GA: Recovery

What a beautiful day to not have to work.  I am sitting on my deck in the shade of our huge tree drinking a cup of coffee and wondering what I will do with myself today.  I had big plans for the day: a whole lot of nothing. But then it just seems too beautiful to sit inside like a lump in my chair–which is how I started the day.  I have to just laugh: I started by turning on BRAVO and watching the end of The West Wing–a show I continue to lust after, even in old, old reruns, because of the mix of smart with funny and characters I truly cared (care?) about–even Toby.  Especially Toby.

So, I’m sitting there watching my favoritest show ever while playing Tetris on Facebook and West Wing ends and the next show starts.  If I complain about whiplash later this weekend, I think I know the cause.  There was no easy transition between the smartest show ever in the world and what came next. “Stupid” would be a compliment. And yes, it was the proverbial car wreck: I couldn’t look away fast enough. It’s a show about two photographers who were formerly married and remain business partners and how they waited 8 hours for Lindsay Lohan to show up.  Can’t say anything else other than the most indepth verbal exchange went like this: “Will you listen to me?” “Go away, I need to change my lens and I can’t do it with you talking to me.” “I just need you to listen to me …” “Shut the @#$% up and go away.” (I can’t do it justice, truly, because you have to envision the man speaking as if he was a thirteen year old girl from some Eastern European country–and I apologize to 13 year old girls in Eatern Eurpean countries for this particular slam against them.
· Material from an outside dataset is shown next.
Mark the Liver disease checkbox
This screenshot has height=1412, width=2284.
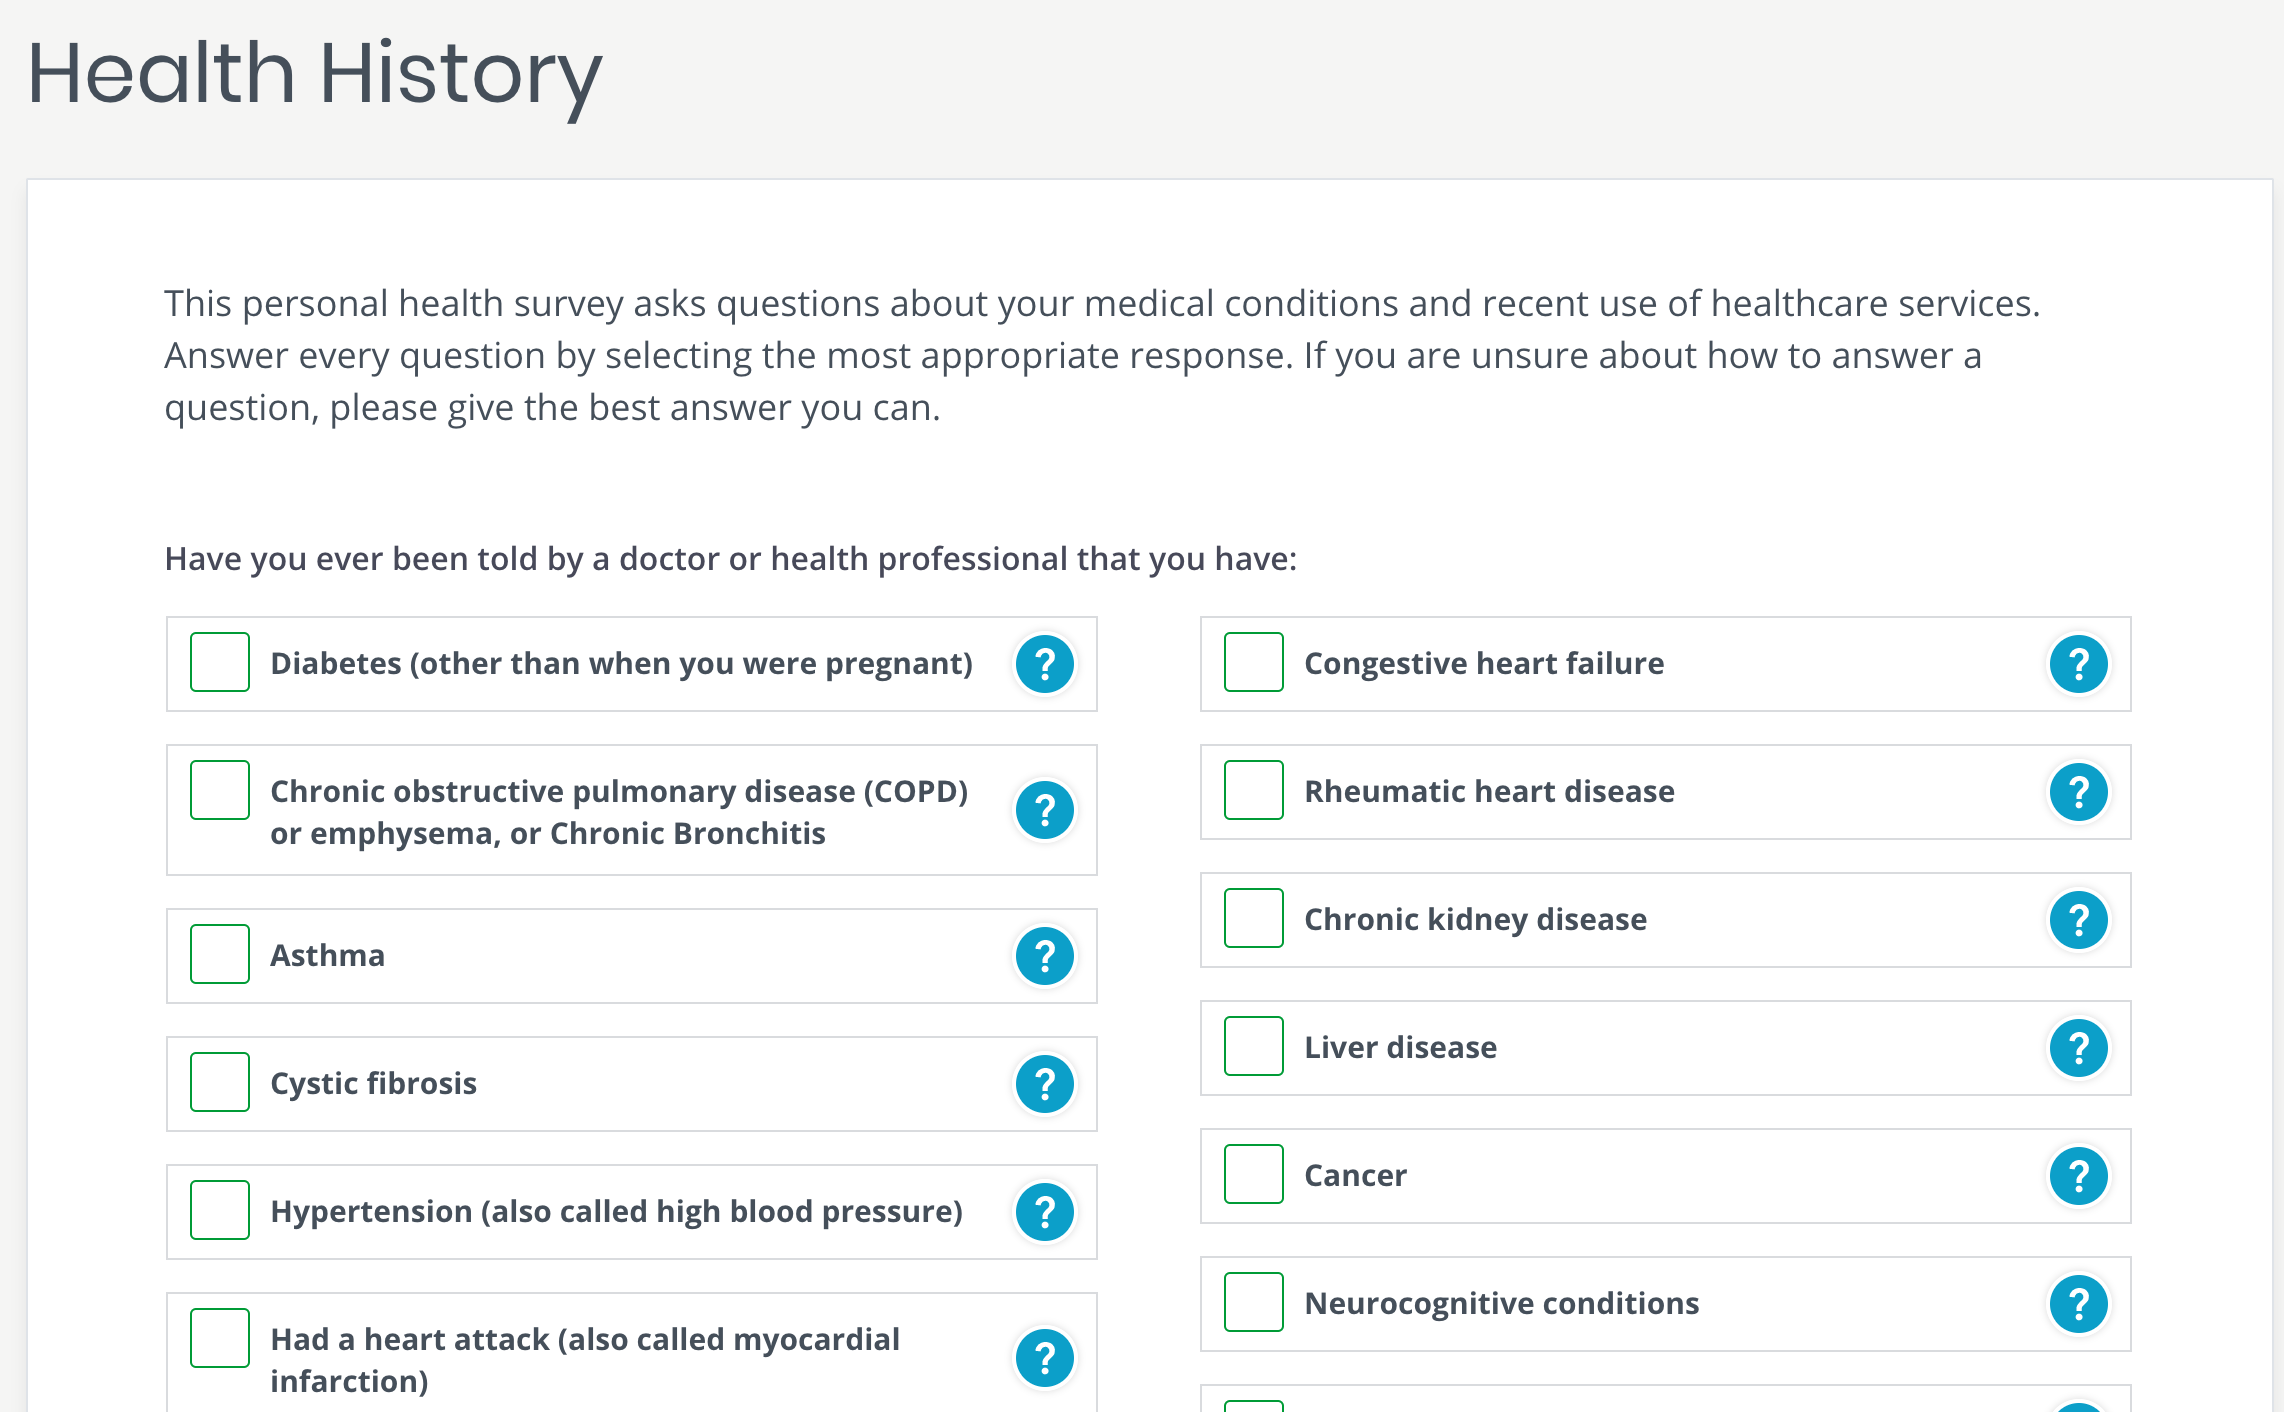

When Lindsay Lohan looks like the adult in the room, you know things are bad, bad, bad.)

My Tetris skills were demolished by the need to attend to this conversation, so I eventually got off my behind, turned off the television and came outside where the only distracting conversations (besides the ones in my head–but that’s another story) are between the cat and the birds.

I think we should recommend to the GA Planners that they host an “Introverts Lounge” somewhere at GA, for those of us who tend to overload on interaction with others.  I know, I know, we have hotel rooms where we can go off and be by ourselves (unless we are sharing said room with two teens and a spouse), but I think it would be even better for us if we could go somewhere where the rules are: 1. you may acknowledge each other, but only with a slight nod and no one will be offended; 2. you may sit in silence and read (or stare at the wall) and no one will interrupt you as if you are “doing nothing”; 3. in order to meet the needs of all those who wish to use the lounge, you will be asked to limit yourself to 15 minutes of introvert nourishment.

This makes it sound like I don’t like GA. Truth is, I do.  While there, I get to see and reconnect with a whole bunch of people that are really amazing, and I find that energizing. I get to re-vision what worship can be by experiencing forms different than what I have at home, and I find that energizing. This year I got to watch all of my daughters stretch themselves as well as their expectations of themselves, and I find that energizing.  I’ve also witnessed my daughters express concern for me in a new way, and while I didn’t find it energizing I was grateful to witness their compassion deepening as they continue their development into very fine young women.  Maybe it was energizing, afterall.  Finally, being able to see that the work I do is appreciated, well, there isn’t much that is more energizing than that.

But, I also feel depleted … understandably.  I think most of us do who spend the better part of the week on our feet and with our brains keenly tuned to nuance of both a political and spiritual nature should expect to feel the yin and yang of energized and depleted.  Today appears to be the kind of day the doctor ordered: a cat stretched out in the shade beneath me, a child making plans to see friends she doesn’t often see because her mother works, and a list of chores to do–the doing of which will reset the balance that shifted when the focus was on preparing for the thing that is now over.

Such restorative power in a patch of shade, a cup of coffee and a day stretched out before me.

Advertisements

About TinaLBPorter

I write poetry and blog at www.tinalbporter.com. And I'm thrilled to be writing with you.
This entry was posted in Uncategorized. Bookmark the permalink.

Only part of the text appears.